Line count for "agent": say how many lines of the data contain it, with no other text.

▸ MATERIAL FOR THIS TASK
======
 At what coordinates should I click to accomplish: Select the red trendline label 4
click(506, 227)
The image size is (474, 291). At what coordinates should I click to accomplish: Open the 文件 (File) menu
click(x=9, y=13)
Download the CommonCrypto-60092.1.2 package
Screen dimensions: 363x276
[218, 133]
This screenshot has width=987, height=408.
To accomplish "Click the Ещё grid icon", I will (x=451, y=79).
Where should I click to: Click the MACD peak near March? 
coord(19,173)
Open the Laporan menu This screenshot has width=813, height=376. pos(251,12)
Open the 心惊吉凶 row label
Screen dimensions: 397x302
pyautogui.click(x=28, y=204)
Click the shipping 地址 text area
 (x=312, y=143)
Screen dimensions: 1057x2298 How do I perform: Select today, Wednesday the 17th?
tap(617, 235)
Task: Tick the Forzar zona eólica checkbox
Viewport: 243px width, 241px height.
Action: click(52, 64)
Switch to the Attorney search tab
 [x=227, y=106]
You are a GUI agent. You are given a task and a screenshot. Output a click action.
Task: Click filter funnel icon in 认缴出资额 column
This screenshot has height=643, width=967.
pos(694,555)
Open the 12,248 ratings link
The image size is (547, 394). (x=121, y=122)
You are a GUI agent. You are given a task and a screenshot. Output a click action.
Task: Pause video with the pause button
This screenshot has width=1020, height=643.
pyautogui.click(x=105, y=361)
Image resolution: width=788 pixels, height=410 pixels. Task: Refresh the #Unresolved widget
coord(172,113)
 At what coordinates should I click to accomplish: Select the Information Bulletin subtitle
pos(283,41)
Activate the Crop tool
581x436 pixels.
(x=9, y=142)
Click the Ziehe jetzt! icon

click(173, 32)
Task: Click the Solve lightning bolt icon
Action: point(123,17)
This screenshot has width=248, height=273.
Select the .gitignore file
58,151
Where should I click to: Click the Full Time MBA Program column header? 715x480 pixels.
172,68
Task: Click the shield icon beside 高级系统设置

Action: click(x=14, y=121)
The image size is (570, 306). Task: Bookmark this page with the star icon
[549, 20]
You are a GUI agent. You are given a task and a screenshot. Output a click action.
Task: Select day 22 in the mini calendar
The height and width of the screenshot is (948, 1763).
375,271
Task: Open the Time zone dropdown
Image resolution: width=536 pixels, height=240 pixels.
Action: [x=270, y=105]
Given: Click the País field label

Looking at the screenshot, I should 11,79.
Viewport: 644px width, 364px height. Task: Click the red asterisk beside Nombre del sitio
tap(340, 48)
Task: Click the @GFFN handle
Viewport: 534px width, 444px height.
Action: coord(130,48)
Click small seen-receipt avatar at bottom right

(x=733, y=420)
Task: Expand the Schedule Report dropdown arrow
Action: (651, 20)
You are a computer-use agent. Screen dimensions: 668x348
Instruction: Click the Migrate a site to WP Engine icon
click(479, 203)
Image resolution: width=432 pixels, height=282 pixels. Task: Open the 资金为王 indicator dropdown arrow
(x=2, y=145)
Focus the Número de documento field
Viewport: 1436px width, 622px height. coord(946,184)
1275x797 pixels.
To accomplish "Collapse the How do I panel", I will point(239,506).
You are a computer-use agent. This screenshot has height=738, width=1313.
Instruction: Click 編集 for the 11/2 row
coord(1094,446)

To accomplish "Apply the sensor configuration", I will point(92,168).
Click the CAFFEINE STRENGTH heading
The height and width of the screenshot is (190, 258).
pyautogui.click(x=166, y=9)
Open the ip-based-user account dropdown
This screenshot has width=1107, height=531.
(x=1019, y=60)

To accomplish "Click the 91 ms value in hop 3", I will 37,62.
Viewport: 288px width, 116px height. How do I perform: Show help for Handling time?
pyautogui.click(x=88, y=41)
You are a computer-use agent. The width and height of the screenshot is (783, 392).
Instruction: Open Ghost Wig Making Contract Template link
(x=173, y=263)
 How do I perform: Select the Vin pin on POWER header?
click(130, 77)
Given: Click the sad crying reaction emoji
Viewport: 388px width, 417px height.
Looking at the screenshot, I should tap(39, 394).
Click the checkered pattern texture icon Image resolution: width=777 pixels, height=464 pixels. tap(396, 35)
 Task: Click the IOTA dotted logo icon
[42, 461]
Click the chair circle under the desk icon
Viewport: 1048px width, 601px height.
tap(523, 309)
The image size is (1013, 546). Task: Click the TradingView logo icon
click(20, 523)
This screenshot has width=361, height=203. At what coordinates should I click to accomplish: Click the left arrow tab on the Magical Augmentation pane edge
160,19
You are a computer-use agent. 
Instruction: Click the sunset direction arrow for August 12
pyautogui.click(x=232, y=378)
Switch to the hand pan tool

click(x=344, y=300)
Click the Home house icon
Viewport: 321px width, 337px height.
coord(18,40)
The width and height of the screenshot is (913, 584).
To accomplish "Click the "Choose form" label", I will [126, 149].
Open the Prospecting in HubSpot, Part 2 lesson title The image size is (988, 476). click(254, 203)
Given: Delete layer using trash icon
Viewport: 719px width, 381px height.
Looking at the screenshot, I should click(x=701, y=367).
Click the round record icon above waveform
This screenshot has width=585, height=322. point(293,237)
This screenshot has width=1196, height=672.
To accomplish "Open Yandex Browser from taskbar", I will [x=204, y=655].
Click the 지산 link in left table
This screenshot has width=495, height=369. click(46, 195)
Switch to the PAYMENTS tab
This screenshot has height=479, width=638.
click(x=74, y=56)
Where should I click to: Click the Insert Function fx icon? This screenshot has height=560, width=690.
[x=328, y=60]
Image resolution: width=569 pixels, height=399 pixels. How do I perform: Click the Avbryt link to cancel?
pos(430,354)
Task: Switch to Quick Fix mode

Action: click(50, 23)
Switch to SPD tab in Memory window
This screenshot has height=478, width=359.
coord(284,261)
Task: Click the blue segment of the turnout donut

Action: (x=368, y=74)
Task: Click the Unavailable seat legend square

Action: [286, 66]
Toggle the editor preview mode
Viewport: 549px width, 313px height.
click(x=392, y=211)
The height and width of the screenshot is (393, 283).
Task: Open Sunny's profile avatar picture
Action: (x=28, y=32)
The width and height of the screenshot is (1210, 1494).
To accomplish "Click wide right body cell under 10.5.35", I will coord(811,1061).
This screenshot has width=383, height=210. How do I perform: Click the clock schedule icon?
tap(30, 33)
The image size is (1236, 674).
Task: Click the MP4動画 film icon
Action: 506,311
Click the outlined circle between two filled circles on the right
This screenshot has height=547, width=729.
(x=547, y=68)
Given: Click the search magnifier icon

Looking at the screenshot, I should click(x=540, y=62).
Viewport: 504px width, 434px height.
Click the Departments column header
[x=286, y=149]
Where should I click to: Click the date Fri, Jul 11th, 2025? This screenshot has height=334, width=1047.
======
▸ RESULT FOR THIS TASK
7